Summary
Tokyo is a city of ghosts.
If you stand in the middle of Shinjuku at dawn, watching the first wave of salarymen stumble out of the neon-lit depths and toward the station, you can see it. They aren’t people—not really. They are hollow shells, translucent spirits moving through a forest of steel and glass, desperate to reach the next station before the sun reminds them they exist.
I was one of them. I wanted to be one of them.
Five years ago, I boarded a night bus with a heart full of rot and a single, desperate prayer: Let me be forgotten. I didn't come to Tokyo to find a dream; I came here to bury one. I wanted to drown in the apathy of twenty million strangers. I wanted to eat convenience store bento on a cold floor and drink enough low-malt beer to turn the memory of a certain summer afternoon into a dull, painless ache.
I thought I had succeeded. I had my eight-mat room, my "ditchwater" coffee-shop job, and a life that felt as flat and gray as a concrete wall. I was a professional coward, hiding in the one place where no one looks at your face.

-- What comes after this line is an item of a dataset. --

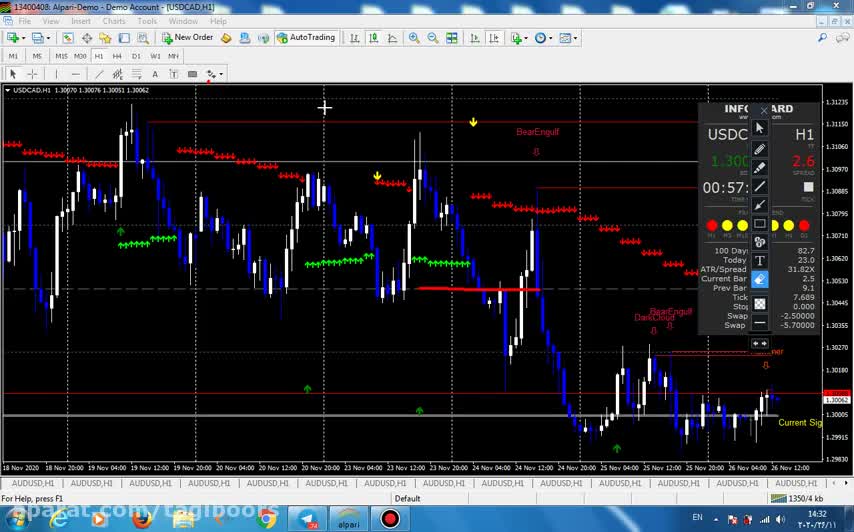Select the eraser tool in the drawing palette
This screenshot has height=532, width=854.
click(x=760, y=280)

But the past doesn't care about distance. It doesn't care about five years of silence.
The past has a way of showing up on your doorstep on a freezing Tuesday night, wearing a thin school skirt and the scent of mint lip balm.
When Hachijou Mii looked at me through that freezing Tokyo wind, I realized that the "shadow" she talked about wasn't just following her. It had been waiting in my room all along, sitting in the corner of my cramped apartment, wearing the face of her older sister.
We are two broken things trying to glue ourselves together with sweat, guilt, and the taste of instant curry. We call it "staying," but we’re both just running in circles inside a room that’s too small for three people—the two of us, and the ghost of the woman who destroyed me.
She says she’ll do anything. I say I’ll think about it.
And in the dark, as the city hums with the sound of millions of people who don't know we exist, we realize the truth.
You can run across the world, but you can’t run faster than your own shadow.